- Torchlight Innovations Inc. (TSXV:TLX.P) has signed an amalgamation agreement to acquire all issued and outstanding securities of Innovation Mining Inc.
- Prior to the closing, Innovation will complete a 1:1.24 share split and conduct a non-brokered private placement of subscription receipts at $0.50 each, targeting gross proceeds of up to $2 million
- All current directors and officers of Torchlight, except one director will resign upon closing
- Torchlight Innovations stock (TSXV: TLX.P) last traded at $0.04
Torchlight Innovations Inc. (TSXV:TLX.P) announced that it had signed a definitive amalgamation agreement dated April 11, 2025, with Innovation Mining Inc. and a wholly owned subsidiary of Torchlight. The transaction, structured as a “three-cornered amalgamation,” will result in Torchlight acquiring all issued and outstanding securities of Innovation.

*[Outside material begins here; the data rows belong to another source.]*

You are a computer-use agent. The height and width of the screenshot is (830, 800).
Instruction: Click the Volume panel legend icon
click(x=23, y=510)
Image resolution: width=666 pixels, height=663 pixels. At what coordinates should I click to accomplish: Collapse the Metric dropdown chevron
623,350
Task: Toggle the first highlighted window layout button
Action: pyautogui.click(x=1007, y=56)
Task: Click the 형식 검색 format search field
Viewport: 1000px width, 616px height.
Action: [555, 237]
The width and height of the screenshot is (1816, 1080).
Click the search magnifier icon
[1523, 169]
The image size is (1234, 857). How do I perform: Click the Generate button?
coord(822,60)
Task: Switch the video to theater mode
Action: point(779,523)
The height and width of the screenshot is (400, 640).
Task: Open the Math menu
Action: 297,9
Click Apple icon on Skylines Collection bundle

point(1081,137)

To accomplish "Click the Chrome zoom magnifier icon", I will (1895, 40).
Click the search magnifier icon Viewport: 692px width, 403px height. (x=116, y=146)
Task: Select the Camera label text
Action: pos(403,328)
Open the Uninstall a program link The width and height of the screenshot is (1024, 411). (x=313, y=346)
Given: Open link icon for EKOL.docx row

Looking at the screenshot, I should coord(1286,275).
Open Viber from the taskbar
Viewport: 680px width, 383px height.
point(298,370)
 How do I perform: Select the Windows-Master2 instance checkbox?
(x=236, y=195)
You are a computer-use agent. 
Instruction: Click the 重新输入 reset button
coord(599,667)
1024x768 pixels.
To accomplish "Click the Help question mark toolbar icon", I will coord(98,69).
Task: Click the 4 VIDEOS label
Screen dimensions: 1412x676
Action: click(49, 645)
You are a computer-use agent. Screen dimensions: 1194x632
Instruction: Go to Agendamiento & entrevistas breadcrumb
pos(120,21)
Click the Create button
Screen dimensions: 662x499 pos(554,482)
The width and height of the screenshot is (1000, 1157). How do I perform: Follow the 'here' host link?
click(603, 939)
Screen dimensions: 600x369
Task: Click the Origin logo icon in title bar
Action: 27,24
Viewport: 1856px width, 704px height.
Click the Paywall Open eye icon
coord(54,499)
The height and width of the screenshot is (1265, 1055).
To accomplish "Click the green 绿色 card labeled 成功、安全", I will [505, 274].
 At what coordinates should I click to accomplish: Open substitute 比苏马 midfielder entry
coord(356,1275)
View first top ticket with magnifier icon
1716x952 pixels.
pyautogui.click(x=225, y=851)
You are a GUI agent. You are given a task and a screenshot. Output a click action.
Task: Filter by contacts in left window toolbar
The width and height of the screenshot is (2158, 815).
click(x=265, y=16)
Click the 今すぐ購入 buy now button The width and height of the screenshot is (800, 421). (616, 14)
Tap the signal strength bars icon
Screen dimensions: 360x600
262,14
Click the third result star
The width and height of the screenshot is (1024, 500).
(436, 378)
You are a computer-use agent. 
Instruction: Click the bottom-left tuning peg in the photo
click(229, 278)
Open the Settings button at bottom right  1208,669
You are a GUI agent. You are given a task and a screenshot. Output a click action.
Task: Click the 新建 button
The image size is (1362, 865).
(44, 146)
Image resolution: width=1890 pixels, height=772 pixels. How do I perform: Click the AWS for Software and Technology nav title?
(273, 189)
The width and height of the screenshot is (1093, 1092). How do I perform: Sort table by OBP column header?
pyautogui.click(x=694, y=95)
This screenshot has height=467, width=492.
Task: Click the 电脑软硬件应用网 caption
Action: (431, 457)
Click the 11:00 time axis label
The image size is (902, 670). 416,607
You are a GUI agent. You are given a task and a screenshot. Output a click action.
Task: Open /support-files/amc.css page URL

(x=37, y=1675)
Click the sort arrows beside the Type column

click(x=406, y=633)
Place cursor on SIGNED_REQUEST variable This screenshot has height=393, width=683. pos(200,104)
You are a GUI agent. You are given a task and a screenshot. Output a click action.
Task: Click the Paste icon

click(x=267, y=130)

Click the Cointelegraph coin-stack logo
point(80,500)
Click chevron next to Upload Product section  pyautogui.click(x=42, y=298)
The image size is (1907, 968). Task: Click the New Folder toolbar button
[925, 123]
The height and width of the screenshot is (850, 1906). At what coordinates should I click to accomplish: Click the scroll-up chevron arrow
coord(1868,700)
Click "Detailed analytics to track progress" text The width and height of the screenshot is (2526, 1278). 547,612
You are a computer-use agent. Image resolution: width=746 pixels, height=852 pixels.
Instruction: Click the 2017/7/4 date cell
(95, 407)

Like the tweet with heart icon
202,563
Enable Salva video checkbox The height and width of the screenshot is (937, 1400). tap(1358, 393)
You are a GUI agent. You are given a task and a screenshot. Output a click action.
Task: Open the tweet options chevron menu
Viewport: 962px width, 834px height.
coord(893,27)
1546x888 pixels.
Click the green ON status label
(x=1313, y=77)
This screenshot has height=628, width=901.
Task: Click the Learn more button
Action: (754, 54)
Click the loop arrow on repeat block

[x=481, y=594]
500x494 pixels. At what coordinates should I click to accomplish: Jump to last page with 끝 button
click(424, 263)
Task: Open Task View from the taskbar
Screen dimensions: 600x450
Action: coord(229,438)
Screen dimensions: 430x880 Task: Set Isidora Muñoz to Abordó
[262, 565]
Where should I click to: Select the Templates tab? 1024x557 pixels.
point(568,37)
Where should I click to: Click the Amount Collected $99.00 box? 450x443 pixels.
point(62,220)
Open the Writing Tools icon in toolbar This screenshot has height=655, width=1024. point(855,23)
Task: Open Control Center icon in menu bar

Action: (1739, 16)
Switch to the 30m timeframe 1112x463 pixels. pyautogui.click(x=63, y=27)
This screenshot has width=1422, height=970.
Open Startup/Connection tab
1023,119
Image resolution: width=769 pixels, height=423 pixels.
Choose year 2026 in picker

As detailed in a media release, the transaction, subject to TSX Venture Exchange approval, is intended to serve as Torchlight’s “Qualifying Transaction” under TSXV Policy 2.4 – Capital Pool Companies.
As part of the transaction, Torchlight will consolidate its common shares on a 1.93:1 basis and change its name to “Innovation Mining Inc.” or another name selected by Innovation.
Contact Innovation Mining: [email protected].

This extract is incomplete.